Tammy was an 18-year-old trans woman who, like Stormé and Marsha, was one of the first people to fight back.
She had lived with mob owner Fat Tony so was one of the few allowed to enter the bar in full women’s clothing. The bar was mostly made of a third white, third black and a third Hispanic with only a few trans women and drag queens allowed in, according to David Carter’s Stonewall biography.
Arrested and put in the paddy wagon for drag queens, Tammy escaped during the confusion.
According to researchers, it is unknown what happened to her after 1969.
Stonewall riot veteran and gay rights activist Craig Rodwell, now deceased:
"There was a very volatile active political feeling, especially among young people,when the night of the Stonewall Riots came along, everything came together at that one moment. People often ask what was special about that night-there was no one thing special about it. It was just everything coming together, one of those moments in history that is: you were there, you know this is it, this is what we've been waiting for."
The Stonewall Uprising
LGBT patrons of the Stonewall Inn and members of the local community took the unusual action of fighting back during a routine police raid at the bar. The events during that six-day period are seen as a key turning point in the LGBT rights movement, with large numbers of groups forming around the country in the following years.
From June 28 to July 3, 1969, the Stonewall rebellion took place inside the Stonewall Inn at 51-53 Christopher Street, across the street in Christopher Park, and on several surrounding streets.
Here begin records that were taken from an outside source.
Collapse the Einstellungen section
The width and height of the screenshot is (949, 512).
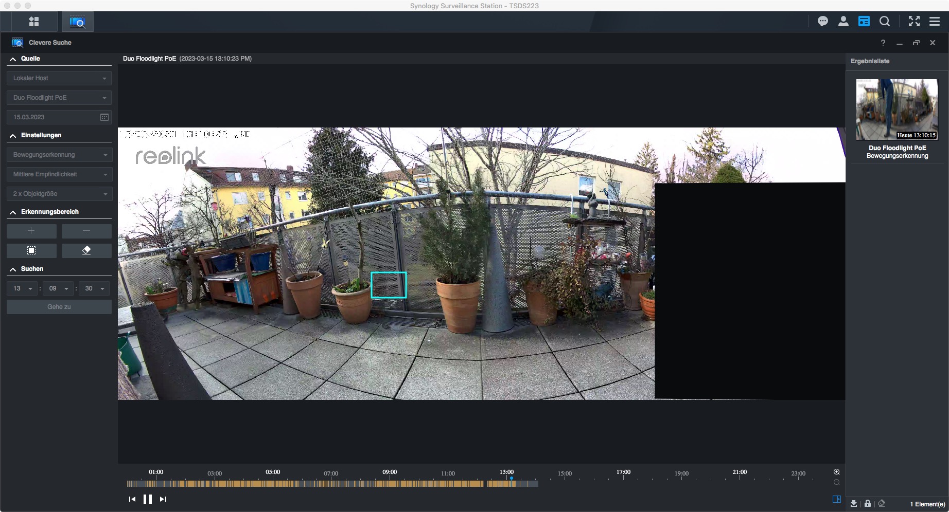(x=13, y=136)
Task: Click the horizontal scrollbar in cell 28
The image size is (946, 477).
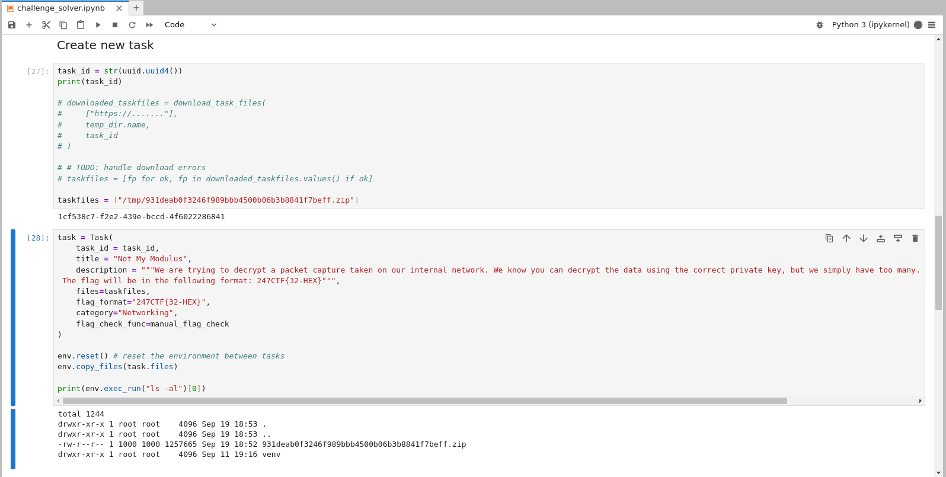Action: tap(424, 401)
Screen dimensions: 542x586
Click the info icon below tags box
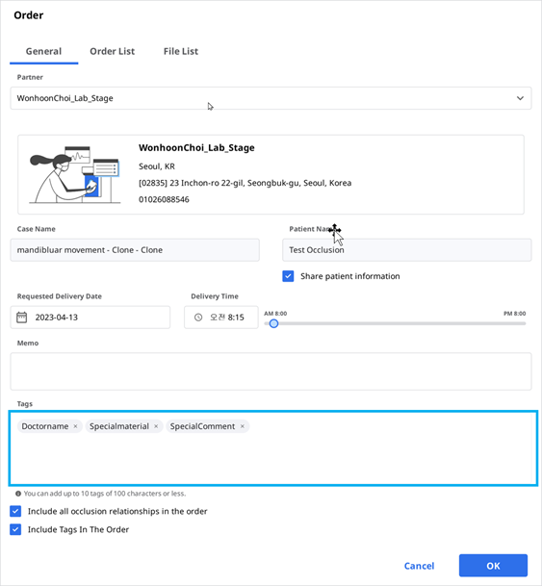tap(18, 494)
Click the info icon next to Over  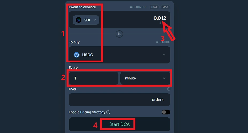pyautogui.click(x=169, y=89)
The event is credited as a key turning point in the LGBT rights movement. As historian Lillian Faderman has written, Stonewall was “the shot heard round the world…crucial because it sounded the rally for the movement.”
The original Stonewall Inn was a gay bar that, like many other gay bars in the 1960s, was run by the Mafia. At 1:30 AM on Saturday, June 28, 1969, Stonewall was raided by the police. This was not an unusual occurrence. What was unusual was the reaction of the bar’s patrons and the crowd outside, which included a diverse segment of the local LGBT community as well as other residents of Greenwich Village and visitors.
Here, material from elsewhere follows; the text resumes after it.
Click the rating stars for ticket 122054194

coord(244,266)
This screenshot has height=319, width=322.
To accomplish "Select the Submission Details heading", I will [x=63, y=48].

Instead of dispersing, the angry crowd began to fight back as bar patrons were arrested, throwing beer cans and other objects at the police who were forced back into the bar. The demonstrating continued over the next few nights outside the Stonewall, in Christopher Park, and along adjacent streets between Seventh Avenue South and Greenwich Avenue.
The struggle for LGBT rights did not actually begin at Stonewall, as a number of groups in New York, Philadelphia, San Francisco, Los Angeles, and other cities had already been organizing and demonstrating for their equal rights. However, the Stonewall rebellion sparked the next major phase of the gay liberation movement, which involved more radical political action and assertiveness during the 1970s. Groups such as the Gay Liberation Front (GLF), the Gay Activists Alliance (GAA), Radicalesbians, and the Street Transvestite Action Revolutionaries (STAR) were organized within months of Stonewall.
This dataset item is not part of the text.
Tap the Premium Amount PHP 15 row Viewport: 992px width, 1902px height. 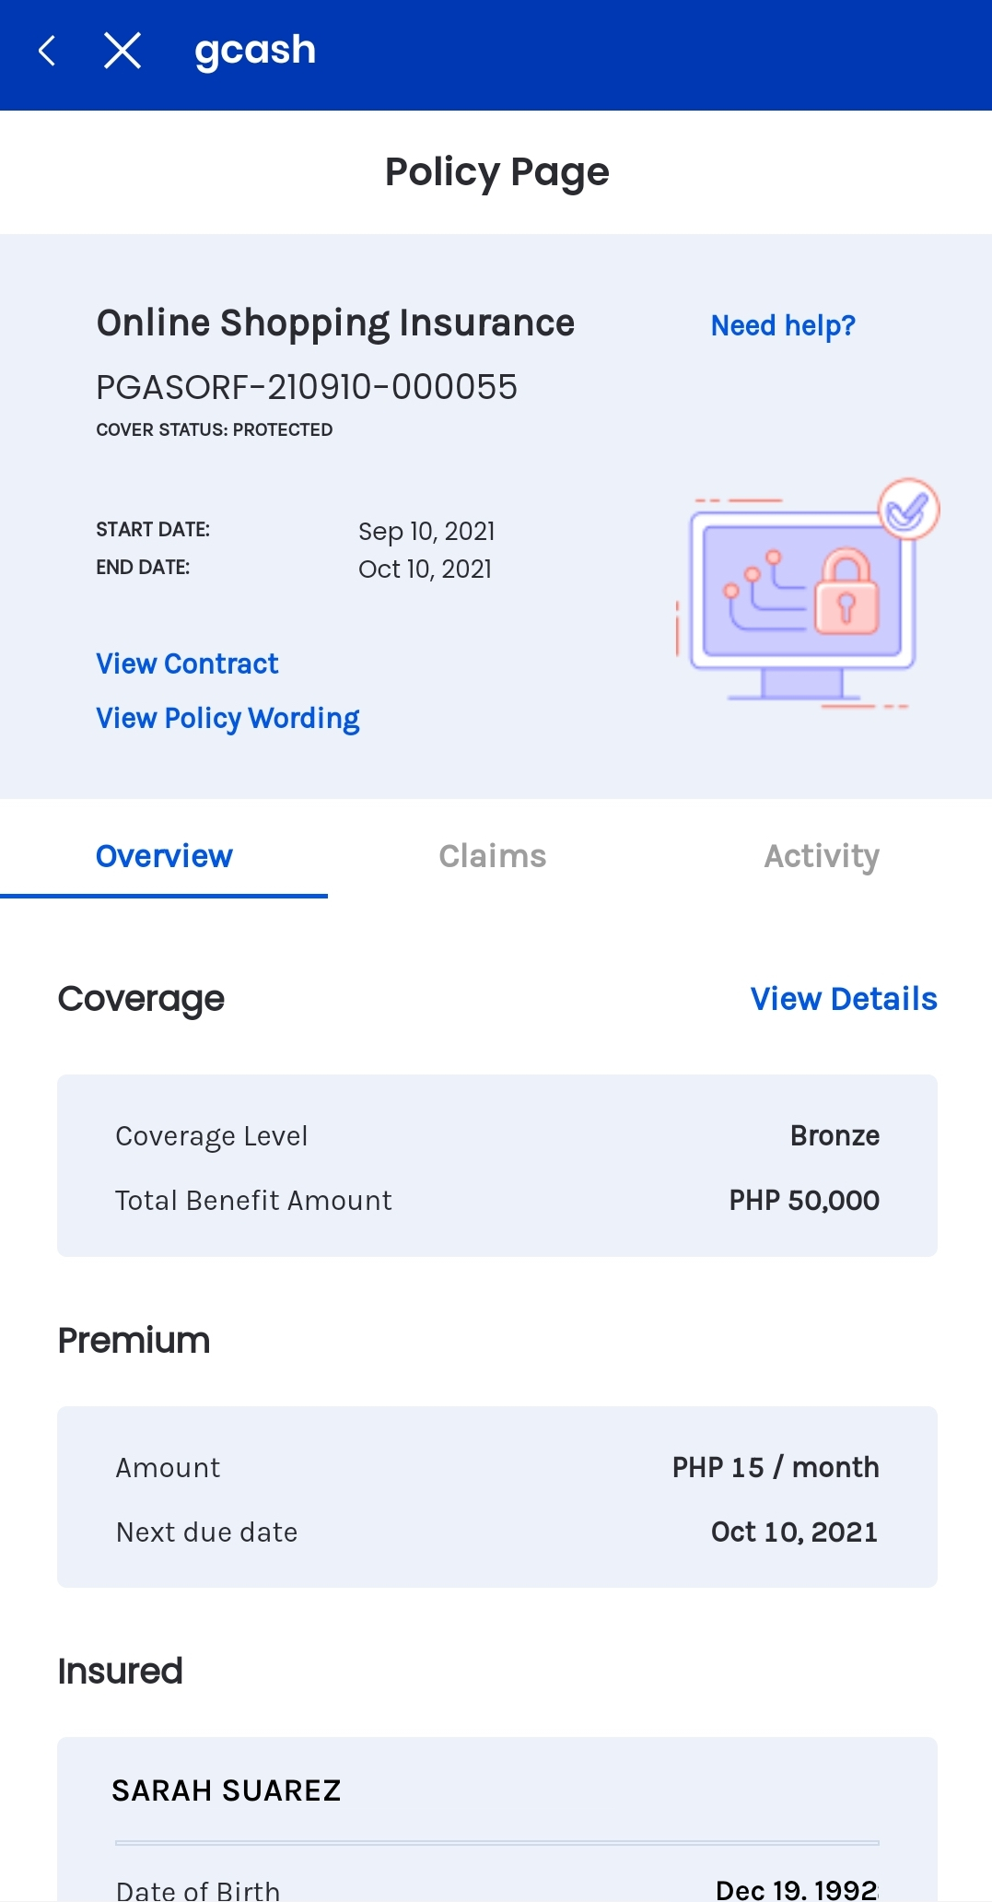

At the one-year anniversary, the first annual Christopher Street Liberation Day March (later known as the Gay Pride March and then the LGBT Pride March) took place in New York, with similar events in other cities in the United States; the number of marches expanded internationally over the next few years.
In 1989, in honor of the 20th anniversary of the uprising, the section of Christopher Street in front of the Stonewall Inn was renamed Stonewall Place. The importance of Stonewall has further been recognized with the installation of George Segal’s sculpture Gay Liberation in Christopher Park in 1992. The buildings and/or the surrounding area have been listed on the National Register of Historic Places in 1999 and named a National Historic Landmark in 2000, a New York City Landmark in 2015, a New York State Historic Site in 2016, and a National Monument by President Barack Obama in 2016.
Today, LGBT people from around the world continue to visit Stonewall and recognize it as a major symbol of civil rights, solidarity, and remembrance. For example, on June 26, 2015, a large crowd gathered in celebration here after the United States Supreme Court declared state bans on same-sex marriage unconstitutional; a year later, people mourning the victims of the June 12, 2016 mass shooting at Pulse, a gay nightclub in Orlando, Florida, left flowers and messages on the sidewalk in front of Stonewall.